■ TEXT EXCERPT
• • •

Working on the 35mm chain gang.
One more “good” story before the fun ones. My dad worked for a while as a deckhand on a riverboat. It wasn’t 1920, just the midwest. That was the cool job in his life. Mine was in the projection booth.
AMC has always been a massive thing, with resources to support entire subcommunities of operations under the same roof. Projection meanwhile was different enough from popcorn sales to require its own community, so the one that developed under AMC’s roof was involved and deeply capable. AMC Burbank meanwhile was a top-10 building in the nation, frequently top 5, every single week.
I din’t know it at the time, but it turns out I had the good fortune of learning from AMC’s best, in front of AMC’s biggest audiences. Kristie, Brian, Miller, these folks were the mountaintop. After a few years in, when my own projection staff started talking up to me the way I talked up to those two, it never felt quite right. (felt pretty good though)
We had three kinds of projectors at Burbank, Christies, Strongs, and Centurys. The Christies were the beginners, the Strongs were the next level, and the 70mm-capable Centurys were the challenge. You learned the Christies your first day, the Strongs on the second day, and Centurys last. The building had 8 easy, 4 medium, and 2 hard projectors, each running four or five shows a day, so there was plenty of acclimation time to get used to the tasks. I was training with Anne, and I remember we each had the Christies down after a single set, and were on to the Strongs that same first day.
I loved it.
And circumstances were in my favor for a change. Shortly after I trained, our GM decided we needed a booth-only crew, and Miller didn’t want to do booth only. I learned in January, the staff launched in March, and by August I was the crew’s supervisor and the building’s go-to booth guy. Which makes me sound like a total badass, but really all it meant was that I was just better at finding and fixing my own mistakes before other people found them.

• • •

■ PROVIDED DATA
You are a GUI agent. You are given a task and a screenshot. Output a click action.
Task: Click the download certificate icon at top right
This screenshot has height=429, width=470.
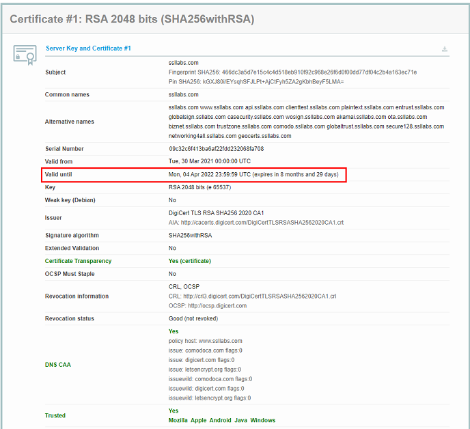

• • •

■ EXERCISE
Write out the passage from the projection booth text above word for word, beginning at the words "Working on the" and stopping after "every single week.".

■ EXERCISE ANSWER
Working on the 35mm chain gang.
One more “good” story before the fun ones. My dad worked for a while as a deckhand on a riverboat. It wasn’t 1920, just the midwest. That was the cool job in his life. Mine was in the projection booth.
AMC has always been a massive thing, with resources to support entire subcommunities of operations under the same roof. Projection meanwhile was different enough from popcorn sales to require its own community, so the one that developed under AMC’s roof was involved and deeply capable. AMC Burbank meanwhile was a top-10 building in the nation, frequently top 5, every single week.